Stored items:
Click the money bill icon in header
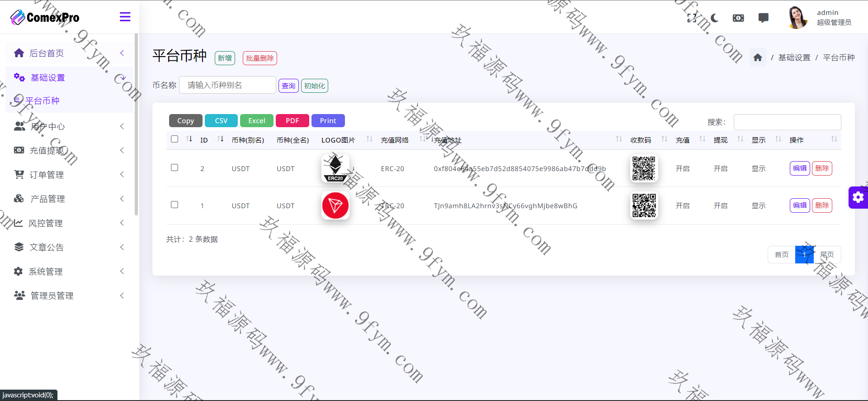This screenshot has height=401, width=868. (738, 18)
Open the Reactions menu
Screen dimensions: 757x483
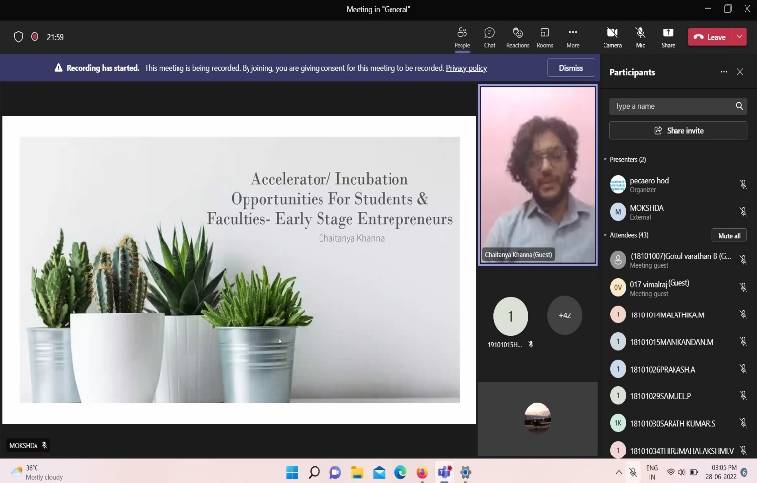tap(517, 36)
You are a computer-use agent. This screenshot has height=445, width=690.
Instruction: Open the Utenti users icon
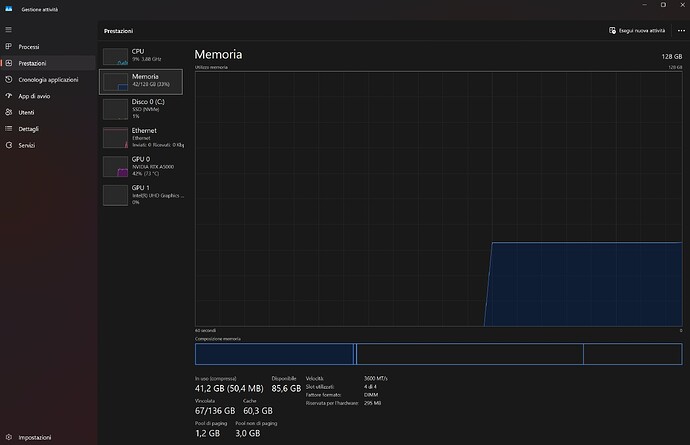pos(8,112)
==
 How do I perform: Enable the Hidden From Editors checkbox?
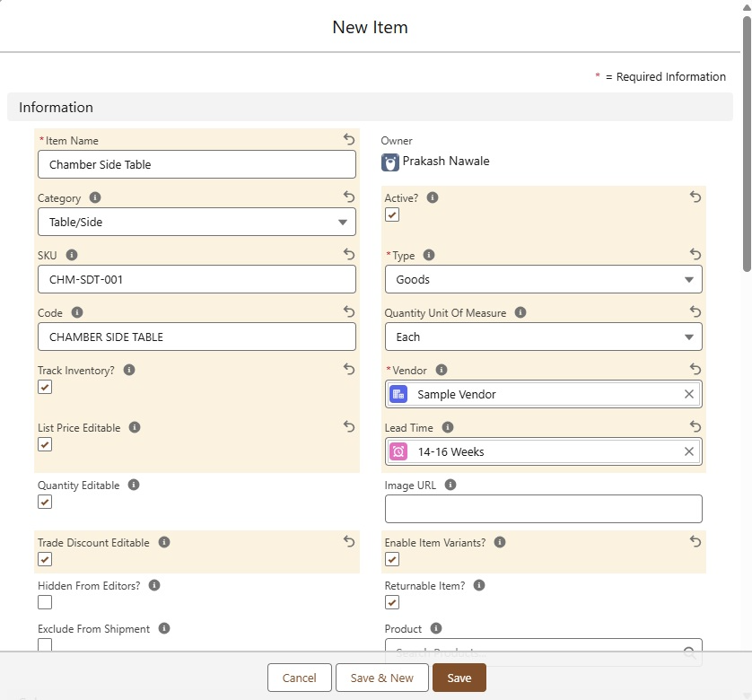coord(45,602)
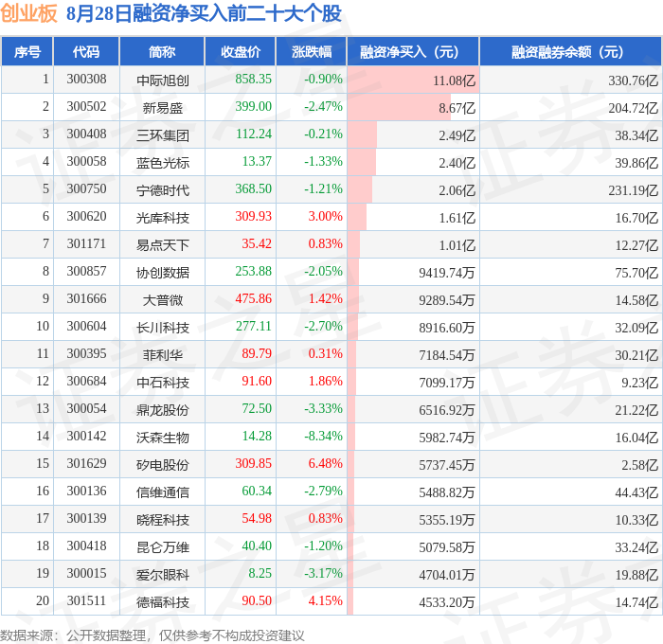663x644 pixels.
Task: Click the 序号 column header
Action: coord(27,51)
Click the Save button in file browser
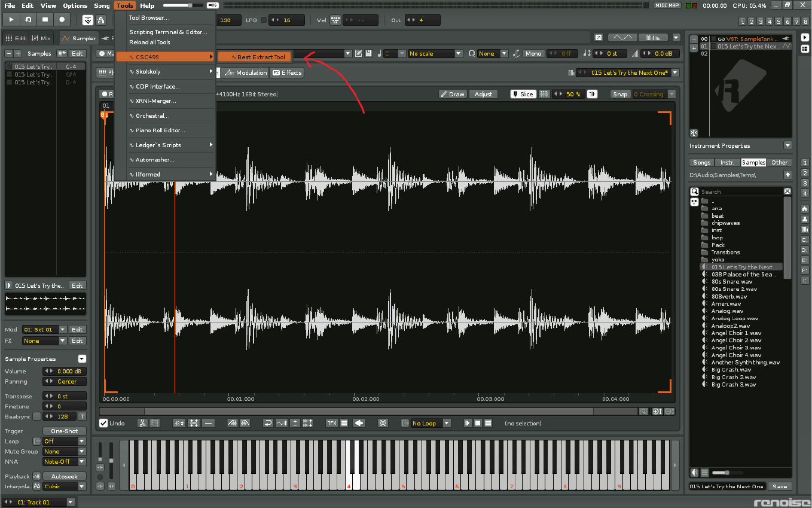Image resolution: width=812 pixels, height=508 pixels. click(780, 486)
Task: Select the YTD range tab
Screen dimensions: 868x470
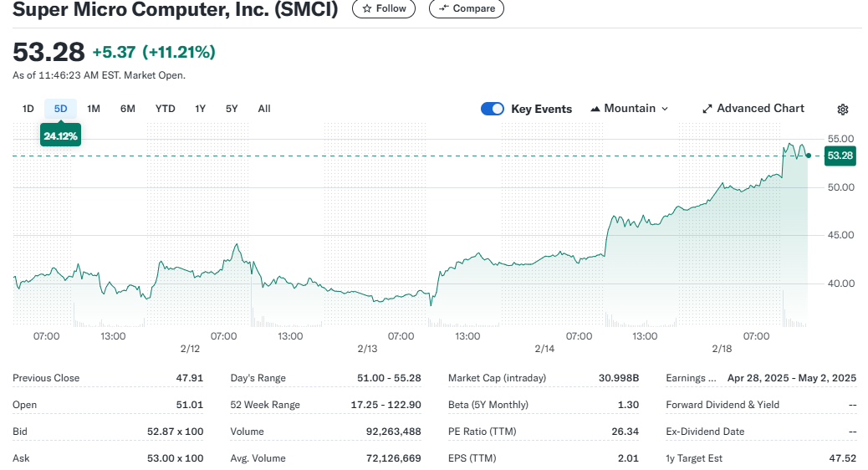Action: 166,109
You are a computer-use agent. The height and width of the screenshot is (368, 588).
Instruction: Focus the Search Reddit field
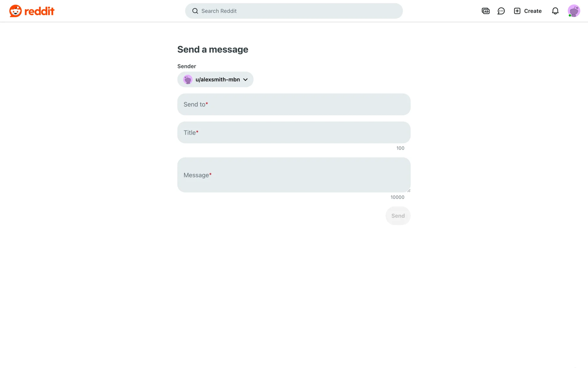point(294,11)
--
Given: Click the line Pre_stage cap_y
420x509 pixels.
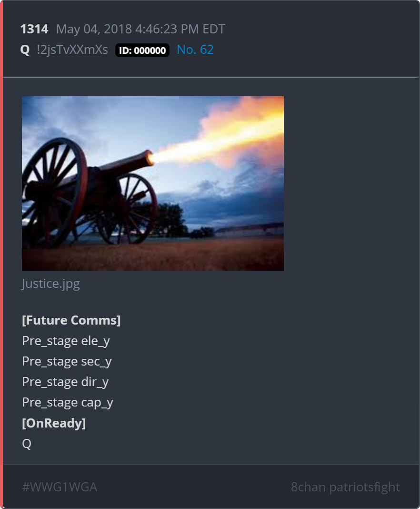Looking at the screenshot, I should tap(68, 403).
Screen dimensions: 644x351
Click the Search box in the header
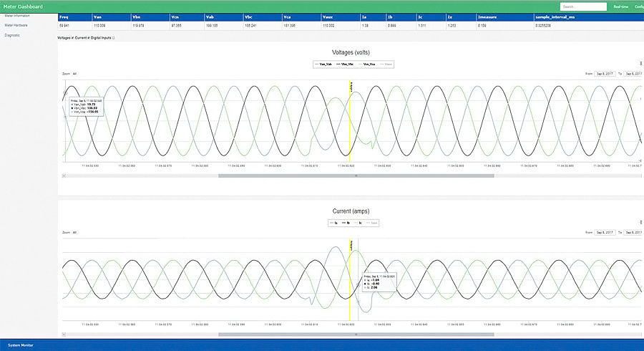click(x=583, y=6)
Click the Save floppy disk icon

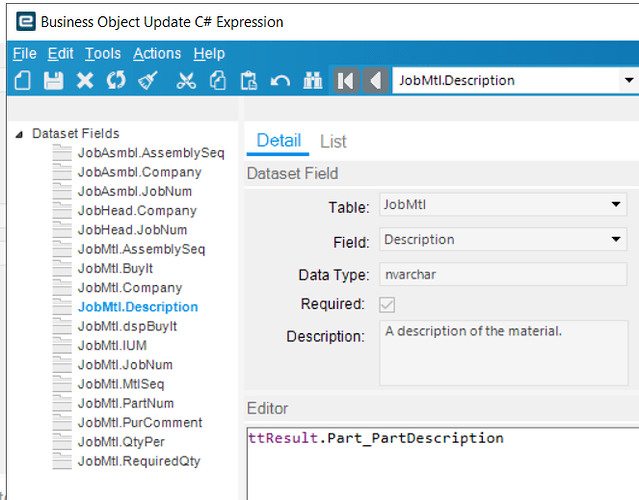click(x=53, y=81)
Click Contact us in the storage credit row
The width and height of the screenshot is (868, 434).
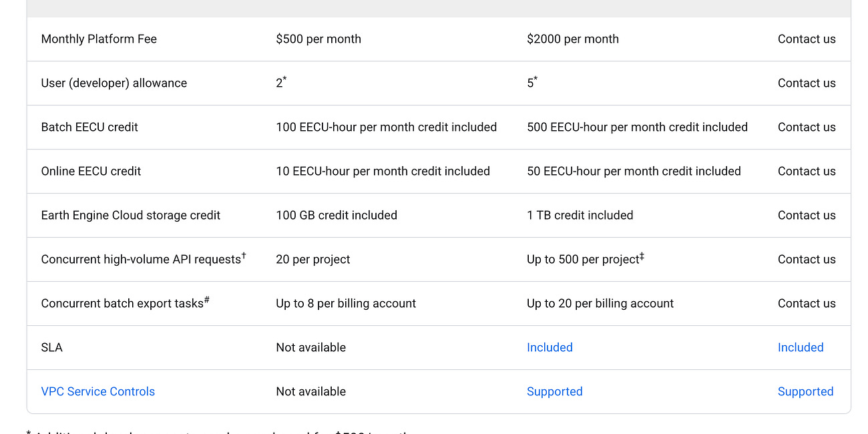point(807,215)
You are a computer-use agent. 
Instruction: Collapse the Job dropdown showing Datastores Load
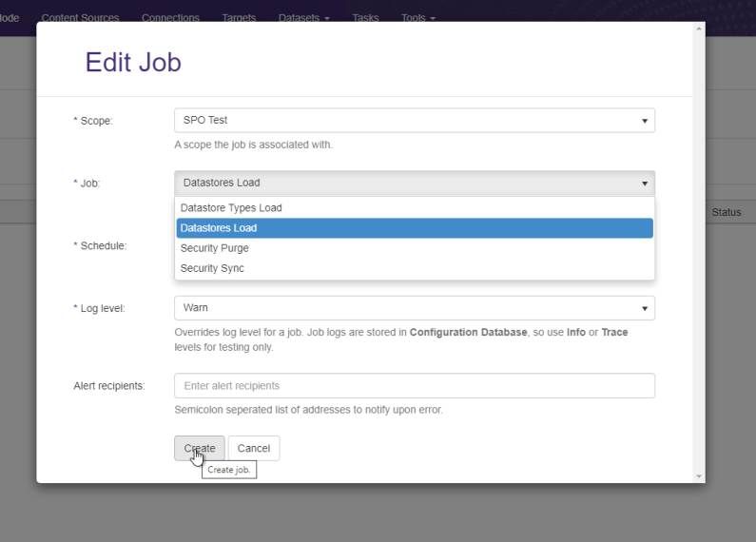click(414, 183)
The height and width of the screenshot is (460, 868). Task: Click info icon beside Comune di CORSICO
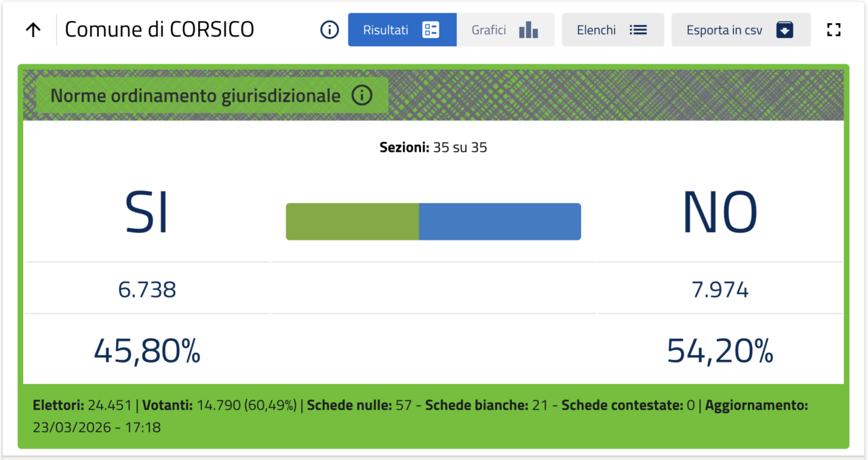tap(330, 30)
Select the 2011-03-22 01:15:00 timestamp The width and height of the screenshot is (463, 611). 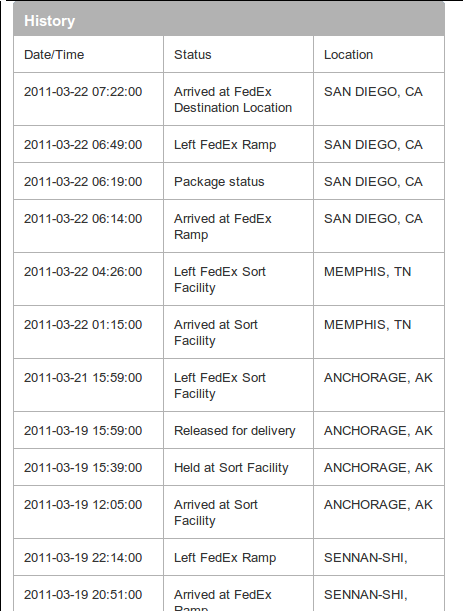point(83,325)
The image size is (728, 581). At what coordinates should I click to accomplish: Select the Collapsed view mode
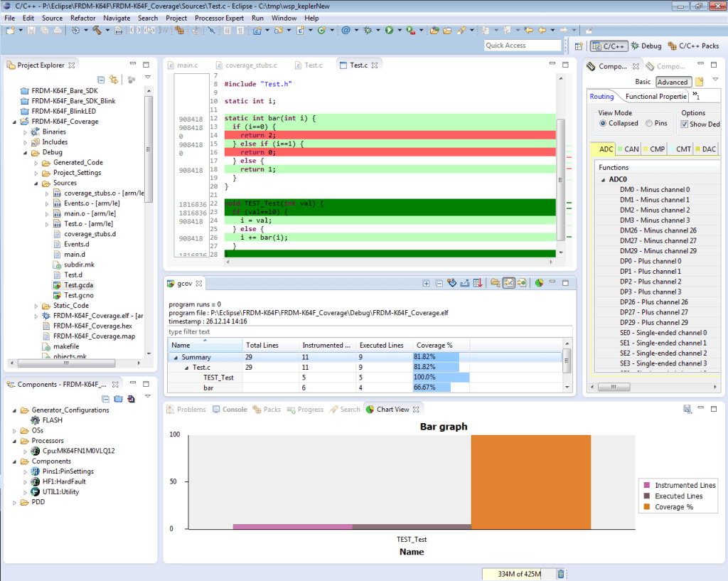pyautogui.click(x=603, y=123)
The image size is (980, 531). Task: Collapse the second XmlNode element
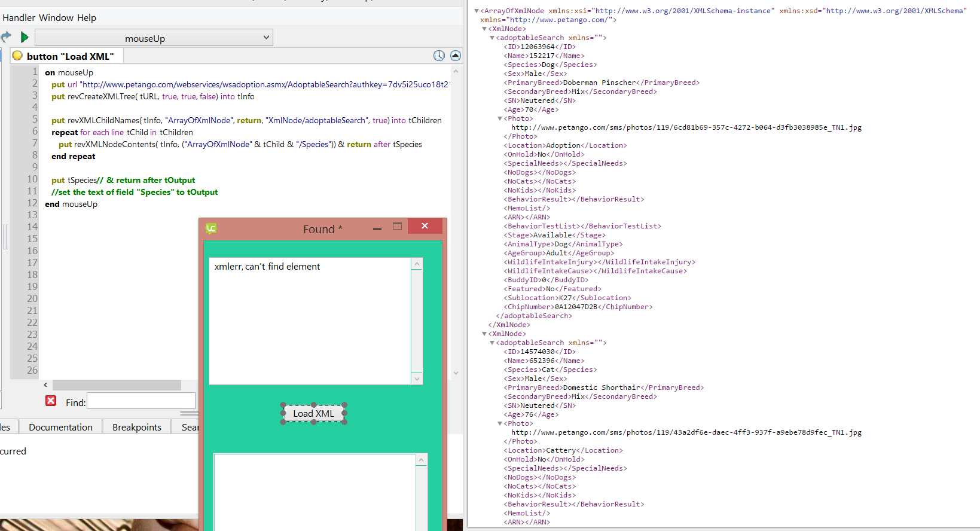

#### TASK REQUIREMENTS
Search the entries above for "computer". Show every line that has it.

#### TASK RESULT
You are a computer-use agent. This screenshot has height=445, width=690.
You are a computer-use agent. The height and width of the screenshot is (368, 588).
You are a computer-use agent. 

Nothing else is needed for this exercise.